Your "marginal" tax rate is the rate at which the next dollar of income would be taxed. If that is 25%, then that's what the additional income will be subject to (or higher, if it is sufficient to put you in the 28% bracket, which starts at $85,650 of taxable incone for 2012). Plus, of course, the separate 15.3% SE tax.
Your "effective" tax rate is simply the average ... total tax divided by total income ... and is pretty much meaningless for planning purposes.
[quote]If I convert an extra room into an exclusive office would I be delusional to think I could lower this rate via deductions?
You can prorate utilities, rent (or interest/taxes if you own, plus depreciation deductions), using the guidelines in IRS Pub 587.
[quote]Finally, if the company is simply sending out a check and not reporting to the IRS -- what stops me from simply not reporting the income at all?
Look directly into the tiny camera that is embedded in the upper right hand corner of your monitor (It only looks like a scratch, but it is really a tiny lens), which just saw you suggest committing tax fraud. The IRS is sending out its flying monkeys as we speak ... :)
OK, I'm kidding. Yes, some people do get away with not reporting income. And many others don't get away with it, and regret having done it, since the penalties and fines the IRS can come up with (not to mention the hassles) can come to several times what the original tax would have been.

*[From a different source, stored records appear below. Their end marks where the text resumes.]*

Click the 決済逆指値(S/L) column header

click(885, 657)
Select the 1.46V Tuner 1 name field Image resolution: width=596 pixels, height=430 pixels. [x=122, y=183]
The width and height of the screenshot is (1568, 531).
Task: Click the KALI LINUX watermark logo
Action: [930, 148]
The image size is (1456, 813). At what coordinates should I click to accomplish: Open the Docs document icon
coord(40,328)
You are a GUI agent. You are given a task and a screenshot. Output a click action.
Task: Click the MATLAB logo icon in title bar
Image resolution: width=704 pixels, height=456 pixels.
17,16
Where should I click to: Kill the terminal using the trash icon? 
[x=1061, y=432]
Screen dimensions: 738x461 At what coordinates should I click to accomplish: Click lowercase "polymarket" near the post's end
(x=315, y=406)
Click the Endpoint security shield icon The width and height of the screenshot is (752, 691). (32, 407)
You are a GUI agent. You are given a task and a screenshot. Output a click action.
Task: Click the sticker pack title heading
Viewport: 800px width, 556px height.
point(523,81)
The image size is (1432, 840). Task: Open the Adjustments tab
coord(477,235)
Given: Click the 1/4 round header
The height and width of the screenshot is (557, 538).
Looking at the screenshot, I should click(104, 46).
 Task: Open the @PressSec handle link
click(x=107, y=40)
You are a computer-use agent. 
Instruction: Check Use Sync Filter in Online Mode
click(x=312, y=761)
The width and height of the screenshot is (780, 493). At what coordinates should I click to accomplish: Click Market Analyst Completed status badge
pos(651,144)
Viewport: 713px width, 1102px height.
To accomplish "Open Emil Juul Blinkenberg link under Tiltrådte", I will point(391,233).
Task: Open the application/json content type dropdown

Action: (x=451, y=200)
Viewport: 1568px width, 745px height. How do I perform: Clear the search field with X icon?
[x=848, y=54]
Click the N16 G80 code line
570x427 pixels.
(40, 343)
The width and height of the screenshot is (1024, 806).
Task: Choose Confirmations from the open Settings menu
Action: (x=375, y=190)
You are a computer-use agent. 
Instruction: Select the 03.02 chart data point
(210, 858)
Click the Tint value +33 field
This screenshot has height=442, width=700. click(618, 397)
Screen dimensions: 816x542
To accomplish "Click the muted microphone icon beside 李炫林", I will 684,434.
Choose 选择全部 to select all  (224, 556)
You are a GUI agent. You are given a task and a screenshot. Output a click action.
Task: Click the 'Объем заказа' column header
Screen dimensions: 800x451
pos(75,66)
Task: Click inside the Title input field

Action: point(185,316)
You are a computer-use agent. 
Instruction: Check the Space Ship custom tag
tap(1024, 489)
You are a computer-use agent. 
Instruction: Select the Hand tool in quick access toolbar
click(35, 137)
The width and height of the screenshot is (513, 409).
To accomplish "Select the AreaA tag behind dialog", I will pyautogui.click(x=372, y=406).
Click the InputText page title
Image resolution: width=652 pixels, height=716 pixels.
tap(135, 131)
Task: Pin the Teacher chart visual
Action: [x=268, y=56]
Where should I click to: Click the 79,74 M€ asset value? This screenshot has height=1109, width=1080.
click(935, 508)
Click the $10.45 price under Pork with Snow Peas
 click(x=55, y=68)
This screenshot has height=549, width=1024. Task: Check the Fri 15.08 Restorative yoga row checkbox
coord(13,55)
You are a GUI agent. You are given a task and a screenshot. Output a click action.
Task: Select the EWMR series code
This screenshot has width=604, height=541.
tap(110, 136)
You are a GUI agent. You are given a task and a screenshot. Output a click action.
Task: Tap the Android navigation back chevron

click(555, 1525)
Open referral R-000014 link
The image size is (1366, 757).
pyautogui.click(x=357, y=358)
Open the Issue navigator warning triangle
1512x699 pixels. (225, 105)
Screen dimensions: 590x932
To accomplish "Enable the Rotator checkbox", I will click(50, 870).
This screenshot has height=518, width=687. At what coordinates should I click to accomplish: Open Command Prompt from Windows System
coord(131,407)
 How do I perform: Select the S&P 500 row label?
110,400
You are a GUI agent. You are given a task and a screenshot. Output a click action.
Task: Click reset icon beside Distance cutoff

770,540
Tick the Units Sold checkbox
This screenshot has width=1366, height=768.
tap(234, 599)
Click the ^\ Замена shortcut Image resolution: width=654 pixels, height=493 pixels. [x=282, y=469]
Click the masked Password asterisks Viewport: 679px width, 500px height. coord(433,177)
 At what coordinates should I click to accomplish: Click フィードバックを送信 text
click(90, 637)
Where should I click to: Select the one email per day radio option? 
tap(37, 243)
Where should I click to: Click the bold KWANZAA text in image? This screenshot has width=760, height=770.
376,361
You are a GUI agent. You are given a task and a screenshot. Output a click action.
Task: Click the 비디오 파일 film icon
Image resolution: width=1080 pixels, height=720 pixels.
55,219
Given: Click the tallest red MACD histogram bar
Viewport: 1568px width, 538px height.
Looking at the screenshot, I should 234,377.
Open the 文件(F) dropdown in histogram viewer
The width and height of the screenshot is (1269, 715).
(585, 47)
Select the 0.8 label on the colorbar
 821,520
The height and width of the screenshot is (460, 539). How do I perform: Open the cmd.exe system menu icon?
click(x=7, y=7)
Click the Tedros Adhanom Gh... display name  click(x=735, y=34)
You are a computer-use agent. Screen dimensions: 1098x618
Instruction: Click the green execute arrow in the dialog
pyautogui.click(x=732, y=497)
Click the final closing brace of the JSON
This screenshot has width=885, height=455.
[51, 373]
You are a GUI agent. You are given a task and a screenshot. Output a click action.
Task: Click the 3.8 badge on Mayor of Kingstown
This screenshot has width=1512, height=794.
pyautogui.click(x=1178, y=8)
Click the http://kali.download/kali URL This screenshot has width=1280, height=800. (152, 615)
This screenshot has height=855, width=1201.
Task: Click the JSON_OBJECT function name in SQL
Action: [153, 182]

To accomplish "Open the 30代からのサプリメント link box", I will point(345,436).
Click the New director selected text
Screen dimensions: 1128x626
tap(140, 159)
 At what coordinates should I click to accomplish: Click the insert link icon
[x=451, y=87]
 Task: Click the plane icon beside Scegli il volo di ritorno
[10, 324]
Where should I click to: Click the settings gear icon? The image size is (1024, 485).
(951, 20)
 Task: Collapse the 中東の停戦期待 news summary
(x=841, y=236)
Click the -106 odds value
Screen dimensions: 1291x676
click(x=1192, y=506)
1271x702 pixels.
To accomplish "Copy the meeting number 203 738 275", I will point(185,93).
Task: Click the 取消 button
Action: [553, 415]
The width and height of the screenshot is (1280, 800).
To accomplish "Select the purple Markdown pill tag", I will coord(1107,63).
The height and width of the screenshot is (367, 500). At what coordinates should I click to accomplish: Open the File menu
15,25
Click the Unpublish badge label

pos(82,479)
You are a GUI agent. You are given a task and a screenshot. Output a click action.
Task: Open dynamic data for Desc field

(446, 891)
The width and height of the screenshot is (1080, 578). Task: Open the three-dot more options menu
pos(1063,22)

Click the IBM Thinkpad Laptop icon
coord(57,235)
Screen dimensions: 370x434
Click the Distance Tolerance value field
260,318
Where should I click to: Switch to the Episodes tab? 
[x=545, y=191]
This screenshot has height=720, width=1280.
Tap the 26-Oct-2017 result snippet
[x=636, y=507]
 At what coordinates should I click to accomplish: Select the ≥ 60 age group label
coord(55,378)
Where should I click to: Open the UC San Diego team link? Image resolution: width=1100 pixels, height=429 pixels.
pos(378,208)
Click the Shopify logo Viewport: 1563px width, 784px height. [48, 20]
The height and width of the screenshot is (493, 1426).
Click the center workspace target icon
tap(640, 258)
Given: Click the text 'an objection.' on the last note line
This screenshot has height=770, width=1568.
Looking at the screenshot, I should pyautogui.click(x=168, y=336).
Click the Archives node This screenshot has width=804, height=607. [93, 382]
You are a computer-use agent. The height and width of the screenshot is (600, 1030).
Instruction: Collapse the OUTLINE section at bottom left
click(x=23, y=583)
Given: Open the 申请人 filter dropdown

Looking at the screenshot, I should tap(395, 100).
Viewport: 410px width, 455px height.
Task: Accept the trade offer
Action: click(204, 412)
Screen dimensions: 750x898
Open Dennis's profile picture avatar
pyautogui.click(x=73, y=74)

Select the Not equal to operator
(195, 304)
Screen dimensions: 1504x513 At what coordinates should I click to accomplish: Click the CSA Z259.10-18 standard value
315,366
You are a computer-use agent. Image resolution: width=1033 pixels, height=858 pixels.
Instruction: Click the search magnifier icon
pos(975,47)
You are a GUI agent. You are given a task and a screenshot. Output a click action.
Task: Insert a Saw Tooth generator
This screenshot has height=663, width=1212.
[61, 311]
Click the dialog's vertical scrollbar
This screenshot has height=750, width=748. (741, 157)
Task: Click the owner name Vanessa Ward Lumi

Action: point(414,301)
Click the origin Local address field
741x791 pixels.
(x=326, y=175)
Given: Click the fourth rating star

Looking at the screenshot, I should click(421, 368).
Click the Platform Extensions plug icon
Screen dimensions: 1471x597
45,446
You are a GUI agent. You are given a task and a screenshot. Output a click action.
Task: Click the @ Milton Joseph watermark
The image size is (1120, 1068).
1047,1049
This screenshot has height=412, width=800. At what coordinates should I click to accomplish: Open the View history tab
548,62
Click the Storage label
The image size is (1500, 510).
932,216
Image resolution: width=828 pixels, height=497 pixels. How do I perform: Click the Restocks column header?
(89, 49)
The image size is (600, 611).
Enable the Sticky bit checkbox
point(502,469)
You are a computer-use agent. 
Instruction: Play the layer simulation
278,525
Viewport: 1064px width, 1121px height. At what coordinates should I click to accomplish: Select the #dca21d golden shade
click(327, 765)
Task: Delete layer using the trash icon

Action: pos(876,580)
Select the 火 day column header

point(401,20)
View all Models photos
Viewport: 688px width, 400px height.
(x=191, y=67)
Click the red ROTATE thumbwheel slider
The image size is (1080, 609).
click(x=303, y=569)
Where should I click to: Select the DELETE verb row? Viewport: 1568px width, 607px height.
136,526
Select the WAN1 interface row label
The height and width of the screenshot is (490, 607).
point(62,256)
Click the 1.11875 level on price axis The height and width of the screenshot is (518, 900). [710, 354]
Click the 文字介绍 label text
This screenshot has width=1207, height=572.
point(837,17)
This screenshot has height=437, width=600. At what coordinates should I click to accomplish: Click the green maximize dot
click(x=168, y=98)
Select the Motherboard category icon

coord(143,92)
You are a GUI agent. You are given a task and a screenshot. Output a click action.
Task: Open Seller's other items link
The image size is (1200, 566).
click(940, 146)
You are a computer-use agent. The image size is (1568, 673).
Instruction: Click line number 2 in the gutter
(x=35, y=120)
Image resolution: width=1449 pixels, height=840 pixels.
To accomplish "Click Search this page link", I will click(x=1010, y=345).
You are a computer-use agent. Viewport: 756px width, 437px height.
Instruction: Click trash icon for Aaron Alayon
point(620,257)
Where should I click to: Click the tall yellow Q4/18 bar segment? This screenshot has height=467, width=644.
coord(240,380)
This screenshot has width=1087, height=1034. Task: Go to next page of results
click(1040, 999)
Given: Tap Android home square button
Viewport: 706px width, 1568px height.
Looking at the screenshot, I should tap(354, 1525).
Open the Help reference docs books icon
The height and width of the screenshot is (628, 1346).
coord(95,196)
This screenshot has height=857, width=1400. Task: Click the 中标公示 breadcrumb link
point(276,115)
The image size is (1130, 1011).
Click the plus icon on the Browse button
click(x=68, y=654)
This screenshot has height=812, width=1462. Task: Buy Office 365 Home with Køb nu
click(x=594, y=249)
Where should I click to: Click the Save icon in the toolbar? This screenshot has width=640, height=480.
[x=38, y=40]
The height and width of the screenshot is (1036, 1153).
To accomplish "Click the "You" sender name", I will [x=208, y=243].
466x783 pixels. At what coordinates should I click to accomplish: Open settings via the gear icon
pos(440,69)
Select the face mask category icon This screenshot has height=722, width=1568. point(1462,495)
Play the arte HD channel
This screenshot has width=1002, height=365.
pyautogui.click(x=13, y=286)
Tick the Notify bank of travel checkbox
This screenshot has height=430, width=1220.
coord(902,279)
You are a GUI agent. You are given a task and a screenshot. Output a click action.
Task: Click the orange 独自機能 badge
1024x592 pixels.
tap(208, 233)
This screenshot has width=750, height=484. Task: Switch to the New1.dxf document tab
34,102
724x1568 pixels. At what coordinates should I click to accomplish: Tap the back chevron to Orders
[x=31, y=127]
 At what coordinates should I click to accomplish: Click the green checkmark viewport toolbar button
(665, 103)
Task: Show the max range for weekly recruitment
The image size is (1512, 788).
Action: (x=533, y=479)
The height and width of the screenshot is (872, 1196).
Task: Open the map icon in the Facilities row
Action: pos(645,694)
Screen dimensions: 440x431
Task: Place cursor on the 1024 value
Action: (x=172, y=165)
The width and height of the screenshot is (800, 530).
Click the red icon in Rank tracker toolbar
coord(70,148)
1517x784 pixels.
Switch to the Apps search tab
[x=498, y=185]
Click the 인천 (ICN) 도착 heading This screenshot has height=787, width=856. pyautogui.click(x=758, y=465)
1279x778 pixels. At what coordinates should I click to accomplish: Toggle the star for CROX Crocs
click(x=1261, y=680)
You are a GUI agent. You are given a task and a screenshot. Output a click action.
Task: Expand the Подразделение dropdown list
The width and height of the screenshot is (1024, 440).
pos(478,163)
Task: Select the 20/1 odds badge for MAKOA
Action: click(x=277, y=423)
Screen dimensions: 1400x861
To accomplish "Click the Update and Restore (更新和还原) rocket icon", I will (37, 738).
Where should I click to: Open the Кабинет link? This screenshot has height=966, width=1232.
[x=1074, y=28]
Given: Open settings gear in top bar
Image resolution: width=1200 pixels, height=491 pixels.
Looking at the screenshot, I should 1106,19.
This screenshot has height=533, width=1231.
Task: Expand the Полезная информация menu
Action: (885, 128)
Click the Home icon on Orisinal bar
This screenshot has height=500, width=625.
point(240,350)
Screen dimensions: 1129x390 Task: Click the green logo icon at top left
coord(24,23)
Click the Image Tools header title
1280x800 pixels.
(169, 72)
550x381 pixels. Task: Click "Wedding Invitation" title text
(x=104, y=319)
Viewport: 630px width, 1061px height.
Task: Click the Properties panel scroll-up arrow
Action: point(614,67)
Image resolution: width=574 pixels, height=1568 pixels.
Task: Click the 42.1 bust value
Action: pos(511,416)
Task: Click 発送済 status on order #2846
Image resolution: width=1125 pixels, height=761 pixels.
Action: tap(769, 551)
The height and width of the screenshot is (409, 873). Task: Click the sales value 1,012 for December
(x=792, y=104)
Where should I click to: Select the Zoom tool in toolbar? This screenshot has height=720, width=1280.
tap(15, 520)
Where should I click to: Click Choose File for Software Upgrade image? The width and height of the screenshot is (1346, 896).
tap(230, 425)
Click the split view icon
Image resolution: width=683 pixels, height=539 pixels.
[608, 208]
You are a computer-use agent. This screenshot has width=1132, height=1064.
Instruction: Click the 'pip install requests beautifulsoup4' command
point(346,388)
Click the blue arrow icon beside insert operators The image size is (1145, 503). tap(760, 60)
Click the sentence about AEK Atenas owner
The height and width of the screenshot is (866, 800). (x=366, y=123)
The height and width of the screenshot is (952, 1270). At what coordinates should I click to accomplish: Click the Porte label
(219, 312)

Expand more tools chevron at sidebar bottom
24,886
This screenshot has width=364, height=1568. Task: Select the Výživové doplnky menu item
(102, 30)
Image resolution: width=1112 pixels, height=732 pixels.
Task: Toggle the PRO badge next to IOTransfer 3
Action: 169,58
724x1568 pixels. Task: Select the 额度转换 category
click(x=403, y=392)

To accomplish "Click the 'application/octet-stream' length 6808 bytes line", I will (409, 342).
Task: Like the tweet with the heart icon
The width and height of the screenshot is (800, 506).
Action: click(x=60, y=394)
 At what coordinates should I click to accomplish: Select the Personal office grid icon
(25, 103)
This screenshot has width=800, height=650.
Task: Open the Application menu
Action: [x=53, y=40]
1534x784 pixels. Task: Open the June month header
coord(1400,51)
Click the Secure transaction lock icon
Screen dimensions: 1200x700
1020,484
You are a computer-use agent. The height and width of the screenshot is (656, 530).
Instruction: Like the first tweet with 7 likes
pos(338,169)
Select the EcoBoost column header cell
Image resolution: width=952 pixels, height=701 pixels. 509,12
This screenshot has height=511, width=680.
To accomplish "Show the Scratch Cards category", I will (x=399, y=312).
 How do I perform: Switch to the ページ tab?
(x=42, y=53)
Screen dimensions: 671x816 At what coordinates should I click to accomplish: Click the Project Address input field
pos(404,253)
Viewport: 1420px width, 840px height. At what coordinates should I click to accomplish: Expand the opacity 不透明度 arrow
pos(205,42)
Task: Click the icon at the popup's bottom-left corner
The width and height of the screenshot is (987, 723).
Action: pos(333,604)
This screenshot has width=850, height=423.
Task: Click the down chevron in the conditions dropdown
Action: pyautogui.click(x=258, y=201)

I do not recommend it.
[quote] Would I face a lower rate if I incorporated?
First of all, unless they agree to hire the corporation instead of you (which is unlikely), it would not be the corporation's income, but still your personal income.
Also, corporations cost money to form, to maintain (in some states, as much as $800 a year, BESIDES whatever income tax it pays), and to close when you no longer want it. You would become an employee of the corp, and would have to pay federal and state employment taxes, including unemployment taxes, in case you ever decide to fire yourself. It creates many layers of complexity and additional (and avoidable) costs that will NEVER (in most cases) be justified by any kind of savings. Bad idea.
Consider that, on your current job, you are paying income tax at a 25% marginal rate (you said), plus they are taking out (usually) 7.65% in employee Social Security and Medicare taxes, for a total of 32.65%%. All that happens if you are self-employed is that 7.65% tax doubles, since you are considered both employer/employee. That's the cost of making money, paying taxes on it. Many people out there right now wish they had that opportunity.